■ **Data records**:

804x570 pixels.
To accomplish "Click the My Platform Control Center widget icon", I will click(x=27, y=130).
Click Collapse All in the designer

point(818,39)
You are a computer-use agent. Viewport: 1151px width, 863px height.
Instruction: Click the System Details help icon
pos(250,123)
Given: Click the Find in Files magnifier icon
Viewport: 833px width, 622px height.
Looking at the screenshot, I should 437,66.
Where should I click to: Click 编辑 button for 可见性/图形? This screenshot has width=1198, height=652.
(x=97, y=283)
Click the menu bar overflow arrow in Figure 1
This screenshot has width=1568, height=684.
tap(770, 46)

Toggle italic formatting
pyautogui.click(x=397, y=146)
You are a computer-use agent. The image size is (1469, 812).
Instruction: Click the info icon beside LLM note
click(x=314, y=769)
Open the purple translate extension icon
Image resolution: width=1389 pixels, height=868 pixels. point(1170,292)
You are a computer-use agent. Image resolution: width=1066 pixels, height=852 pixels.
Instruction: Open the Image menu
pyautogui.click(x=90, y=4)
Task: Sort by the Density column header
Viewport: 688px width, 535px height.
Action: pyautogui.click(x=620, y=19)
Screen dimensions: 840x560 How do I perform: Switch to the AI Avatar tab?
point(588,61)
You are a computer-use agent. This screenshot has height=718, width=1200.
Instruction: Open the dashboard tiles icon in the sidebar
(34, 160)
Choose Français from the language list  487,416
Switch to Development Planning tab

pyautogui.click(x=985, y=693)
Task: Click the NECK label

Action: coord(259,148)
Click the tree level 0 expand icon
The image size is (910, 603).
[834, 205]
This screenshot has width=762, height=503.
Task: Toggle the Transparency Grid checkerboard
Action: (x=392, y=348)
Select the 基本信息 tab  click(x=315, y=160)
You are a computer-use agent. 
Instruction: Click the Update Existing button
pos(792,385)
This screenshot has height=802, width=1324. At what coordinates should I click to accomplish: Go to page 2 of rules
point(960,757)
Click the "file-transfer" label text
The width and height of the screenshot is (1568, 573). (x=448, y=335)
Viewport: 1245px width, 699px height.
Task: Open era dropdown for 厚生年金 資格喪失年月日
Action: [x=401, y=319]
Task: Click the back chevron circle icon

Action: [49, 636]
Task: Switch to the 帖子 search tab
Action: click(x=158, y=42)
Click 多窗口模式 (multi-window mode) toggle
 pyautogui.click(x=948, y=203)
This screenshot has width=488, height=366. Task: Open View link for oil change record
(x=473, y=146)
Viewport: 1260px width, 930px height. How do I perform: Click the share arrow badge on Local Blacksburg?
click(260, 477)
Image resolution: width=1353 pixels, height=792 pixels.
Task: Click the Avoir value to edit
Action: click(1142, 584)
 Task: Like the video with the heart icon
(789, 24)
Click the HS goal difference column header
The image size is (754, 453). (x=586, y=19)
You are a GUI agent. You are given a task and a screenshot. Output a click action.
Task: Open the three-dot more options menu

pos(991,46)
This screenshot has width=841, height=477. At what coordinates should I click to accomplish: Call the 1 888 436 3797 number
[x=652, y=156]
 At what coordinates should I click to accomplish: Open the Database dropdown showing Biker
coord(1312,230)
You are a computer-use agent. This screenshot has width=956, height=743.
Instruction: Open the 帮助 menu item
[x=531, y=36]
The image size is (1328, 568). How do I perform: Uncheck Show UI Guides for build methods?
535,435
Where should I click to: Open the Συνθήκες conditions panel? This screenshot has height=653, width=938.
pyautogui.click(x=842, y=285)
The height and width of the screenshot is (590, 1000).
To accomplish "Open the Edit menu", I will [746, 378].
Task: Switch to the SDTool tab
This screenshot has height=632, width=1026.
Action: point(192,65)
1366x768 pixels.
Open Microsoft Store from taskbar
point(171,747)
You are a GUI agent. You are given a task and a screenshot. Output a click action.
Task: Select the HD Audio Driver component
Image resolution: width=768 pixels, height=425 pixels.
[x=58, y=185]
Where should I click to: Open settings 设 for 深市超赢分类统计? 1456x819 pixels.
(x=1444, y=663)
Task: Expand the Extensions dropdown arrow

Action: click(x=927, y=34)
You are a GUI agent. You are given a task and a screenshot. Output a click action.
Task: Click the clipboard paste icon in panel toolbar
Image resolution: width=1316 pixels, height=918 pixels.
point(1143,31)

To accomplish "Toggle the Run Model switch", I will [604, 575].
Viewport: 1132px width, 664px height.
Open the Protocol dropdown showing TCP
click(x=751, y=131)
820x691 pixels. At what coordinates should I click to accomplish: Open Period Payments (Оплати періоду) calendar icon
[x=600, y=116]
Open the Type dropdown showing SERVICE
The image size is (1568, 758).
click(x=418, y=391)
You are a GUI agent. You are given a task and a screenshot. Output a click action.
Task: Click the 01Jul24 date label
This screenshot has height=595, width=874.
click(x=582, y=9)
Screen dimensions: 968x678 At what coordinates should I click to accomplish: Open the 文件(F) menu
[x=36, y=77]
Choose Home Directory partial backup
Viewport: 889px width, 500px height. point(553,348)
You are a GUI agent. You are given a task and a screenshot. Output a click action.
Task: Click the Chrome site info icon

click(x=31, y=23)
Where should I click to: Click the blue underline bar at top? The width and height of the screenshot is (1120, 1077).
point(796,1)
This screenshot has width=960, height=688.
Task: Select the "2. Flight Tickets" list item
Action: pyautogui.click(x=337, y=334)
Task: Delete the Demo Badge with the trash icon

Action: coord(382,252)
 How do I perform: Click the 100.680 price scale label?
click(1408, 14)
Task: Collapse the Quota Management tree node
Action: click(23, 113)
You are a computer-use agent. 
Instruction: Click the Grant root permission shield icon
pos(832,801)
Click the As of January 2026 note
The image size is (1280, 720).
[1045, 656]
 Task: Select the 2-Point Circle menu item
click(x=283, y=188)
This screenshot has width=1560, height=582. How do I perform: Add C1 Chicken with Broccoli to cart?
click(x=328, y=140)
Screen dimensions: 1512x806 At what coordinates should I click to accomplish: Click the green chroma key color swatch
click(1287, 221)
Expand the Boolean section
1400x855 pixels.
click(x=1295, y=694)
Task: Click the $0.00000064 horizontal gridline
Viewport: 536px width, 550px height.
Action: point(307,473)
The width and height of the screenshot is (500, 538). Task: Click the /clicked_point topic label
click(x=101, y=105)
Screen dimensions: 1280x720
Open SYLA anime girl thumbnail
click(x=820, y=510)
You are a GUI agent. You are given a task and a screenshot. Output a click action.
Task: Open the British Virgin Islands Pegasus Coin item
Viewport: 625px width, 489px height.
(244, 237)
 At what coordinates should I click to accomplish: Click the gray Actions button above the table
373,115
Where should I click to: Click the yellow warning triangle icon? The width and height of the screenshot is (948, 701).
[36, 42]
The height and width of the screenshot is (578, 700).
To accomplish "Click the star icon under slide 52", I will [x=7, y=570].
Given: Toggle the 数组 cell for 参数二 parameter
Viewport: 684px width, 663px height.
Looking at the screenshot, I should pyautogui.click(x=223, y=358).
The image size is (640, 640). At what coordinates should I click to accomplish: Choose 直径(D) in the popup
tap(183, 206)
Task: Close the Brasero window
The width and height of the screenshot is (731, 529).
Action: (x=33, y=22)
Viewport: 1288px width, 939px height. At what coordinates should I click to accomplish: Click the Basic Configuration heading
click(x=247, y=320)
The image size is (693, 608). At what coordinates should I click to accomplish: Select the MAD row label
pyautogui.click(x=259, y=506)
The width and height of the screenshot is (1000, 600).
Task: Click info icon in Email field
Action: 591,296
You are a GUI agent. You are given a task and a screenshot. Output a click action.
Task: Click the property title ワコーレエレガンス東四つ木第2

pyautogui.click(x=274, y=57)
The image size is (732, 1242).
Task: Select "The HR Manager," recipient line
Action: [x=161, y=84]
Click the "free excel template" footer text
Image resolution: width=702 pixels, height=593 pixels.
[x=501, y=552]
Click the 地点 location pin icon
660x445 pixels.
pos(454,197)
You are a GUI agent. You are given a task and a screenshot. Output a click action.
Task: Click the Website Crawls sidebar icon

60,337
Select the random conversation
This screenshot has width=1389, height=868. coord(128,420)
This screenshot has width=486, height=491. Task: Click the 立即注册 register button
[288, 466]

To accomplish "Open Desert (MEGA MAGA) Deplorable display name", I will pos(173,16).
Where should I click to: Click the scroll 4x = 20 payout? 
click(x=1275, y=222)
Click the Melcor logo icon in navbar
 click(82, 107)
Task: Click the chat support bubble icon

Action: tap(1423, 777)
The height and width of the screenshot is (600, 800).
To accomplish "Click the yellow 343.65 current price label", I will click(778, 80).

■ **Task statement**:
Search the material for the string "computer" and return each line that has it.

■ **Your response**:
You are a computer-use agent. Viewport: 1151px width, 863px height.
You are a computer-use agent. The image size is (1469, 812).
You are a computer-use agent. Image resolution: width=1066 pixels, height=852 pixels.
You are a computer-use agent. This screenshot has height=718, width=1200.
You are a computer-use agent. 
You are a computer-use agent. This screenshot has width=956, height=743.
You are a computer-use agent. 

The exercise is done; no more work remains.